Le bug : critique de l'album Machine

Après des années passées à être l'oncle bizarre du dubstep noir, Kevin Martin renoue avec sa vocation première : faire de la head music pour headbangers. Son septième album sous le nom de Bug, 2021 Feuétait un retour bienvenu au ragga industriel corrosif de sa production des années 2000, après des années de trip-hop de désolation et de paysages sombres de Black-Ark-gone-Black-Lodge. Le projet Zonal l'a reconnecté avec le marteleur Godflesh Justin Broadrick pour des drones de la Terre brûlée. Une paire de rééditions cruciales de la collaboration aggro-illbiente du duo, Techno Animal, a été créée grâce au label de metal extrême Relapse Records. La dernière version du funcrusher toujours prolifique fait sonner ses 15 dernières années de dub dystopique et de « bruit de rêve » aux tons gris comme une croisière de carnaval à Montego Bay.

Machine est une anthologie de cinq EP numériques que Martin a construits comme « armes au sol » pour ses soirées Pressure à 10 basses au club Gretchen de Berlin et pour d'autres concerts. La première sortie instrumentale non collaborative de Martin sous le nom de Bug, Machine s'inspire du volume oppressant des affrontements du soundsystem reggae et des spectacles de Swans, un arsenal sonore à contact complet conçu pour remuer les intestins, faire vibrer les molécules et pousser l'air. Martin reste un maître des textures post-apocalyptiques et de toutes sortes de crasses numériques tourbillonnantes, mais même si les nuances sont ici en masse, ce n'est pas exactement l'attrait. Comme d'autres albums particulièrement extrêmes, Napalm Death's Écume, Merzbow's Démon d'impulsionou les Cherry Point Nuit des bandes sanglantes– cela ressemble à la victoire d’une sorte de course aux armements. Les tons graves de Martin sont ridiculement bas. Ses lignes de basse sont de la taille d'un kaiju, caoutchouteuses, désaccordées et au son vissé. L'ouverture « Annihilated (Force of Gravity) » est saccadée à un point tel qu'elle ressemble au bassiste de Korn qui frappe par pincement pour Flipper. Machine ne se sent pas en sécurité à n’importe quel volume.

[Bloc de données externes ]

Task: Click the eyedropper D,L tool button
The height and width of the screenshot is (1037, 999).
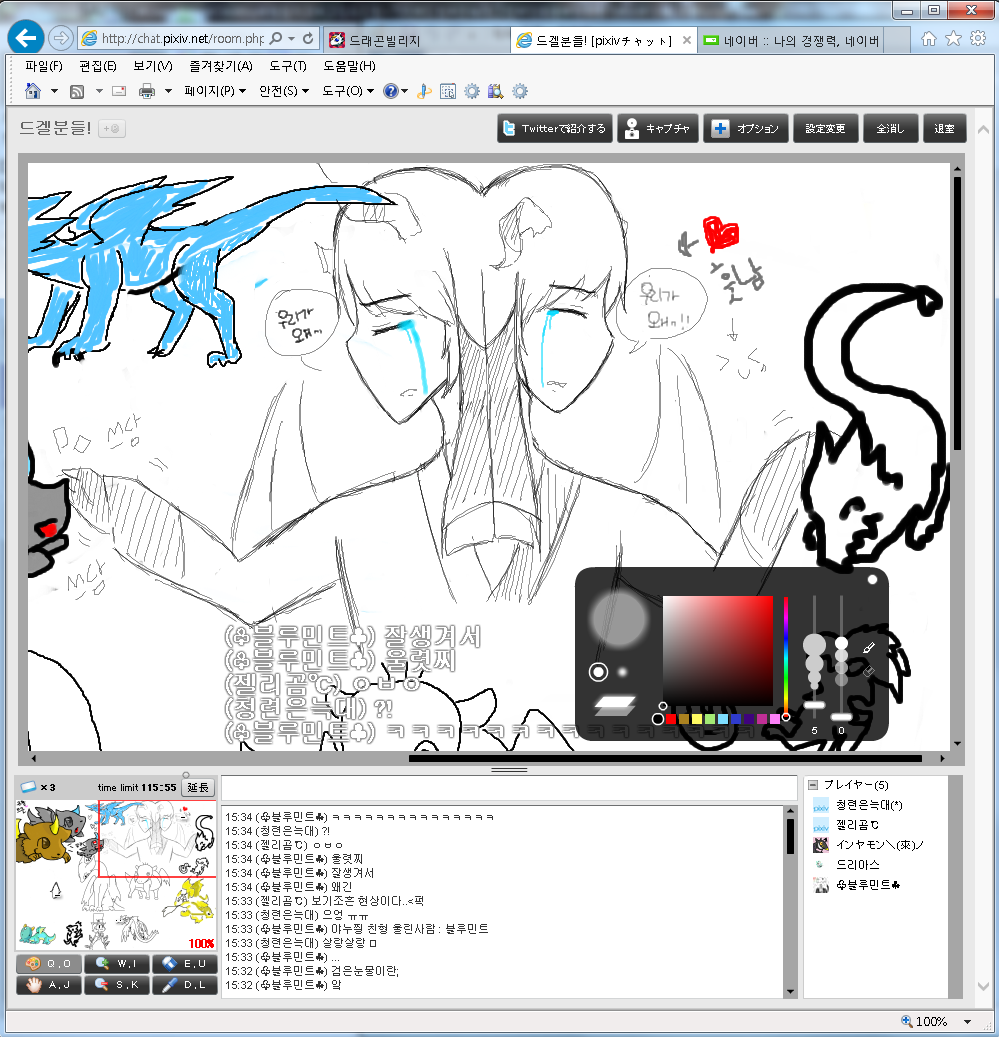Action: click(183, 985)
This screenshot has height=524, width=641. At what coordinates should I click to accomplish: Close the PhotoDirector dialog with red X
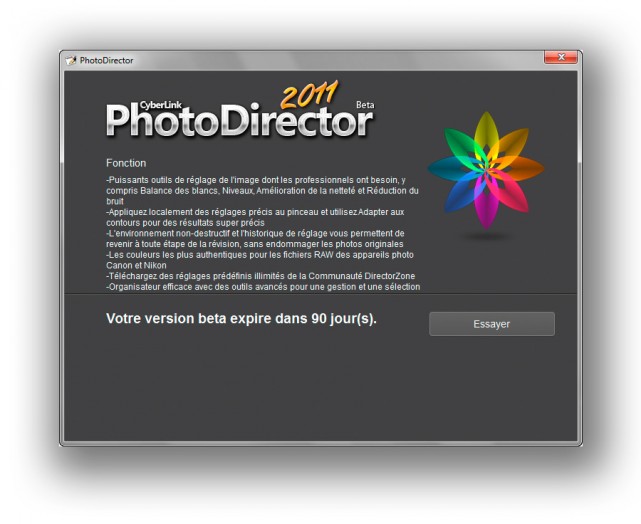561,57
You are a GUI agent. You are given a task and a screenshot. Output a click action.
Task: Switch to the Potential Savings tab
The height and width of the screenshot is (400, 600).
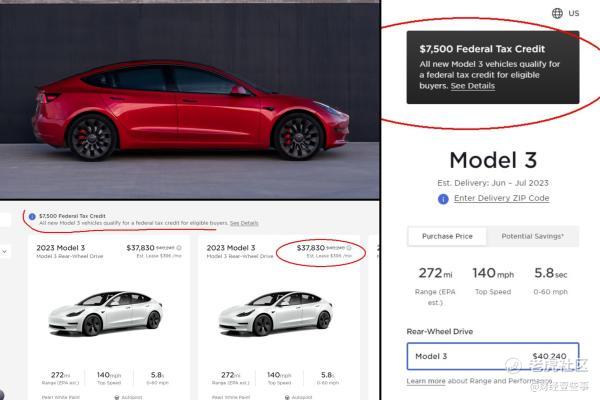point(532,236)
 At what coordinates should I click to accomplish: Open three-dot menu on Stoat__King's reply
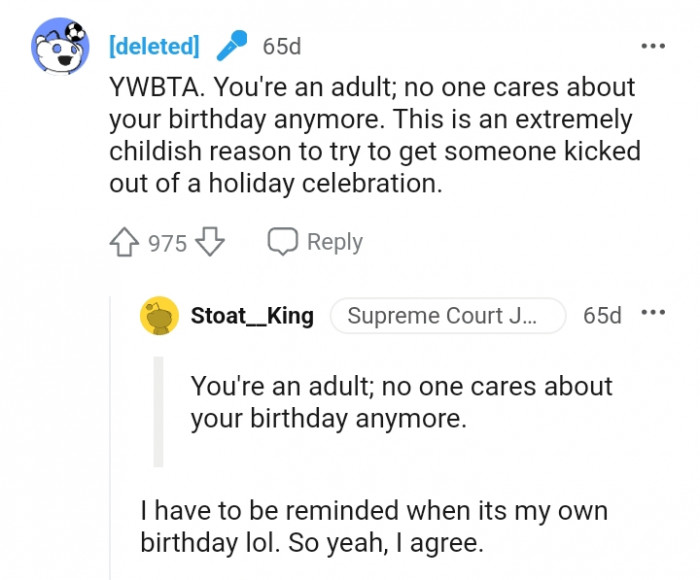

La version 12 titres, disponible sur les services de streaming ou sur deux LP de vinyle éclaboussé, est une distillation ample du mélange d'hypnose et de malveillance du projet. Le rythme lent, les lignes de basse de Jah Wobble-on-Codeine et les échos caverneux, presque physiques, en font de la « musique dub » au sens le plus général, mais la palette de Martin ressemble plus à des usines bruyantes, des moteurs fumants, des cornes de brume, des monte-charges, des sifflements. Steam et les enregistrements de la chaîne de base qui grattent. « Shafted (Laws of Attraction/Repulsion) » commence avec les cloches numériques des églises, un récit moderne du premier LP de Black Sabbath. « Sickness (Slowly Dying) » semble avoir été forgé à partir de vinyle statique ; « Vertical (Never See You Again) » ressemble à une bobine Ampex tirée et divisée en quatre ; et « Departed (Left the Body Behind) » dérange avec une sorte de gémissement numérique déformé tentant d'établir le contact. Machine existe quelque part entre le scintillement d'un souvenir perdu et la panique alimentée par l'adrénaline d'une catastrophe imminente : il crépite comme la hantologie, mais s'électrise comme une chasse aux fantômes.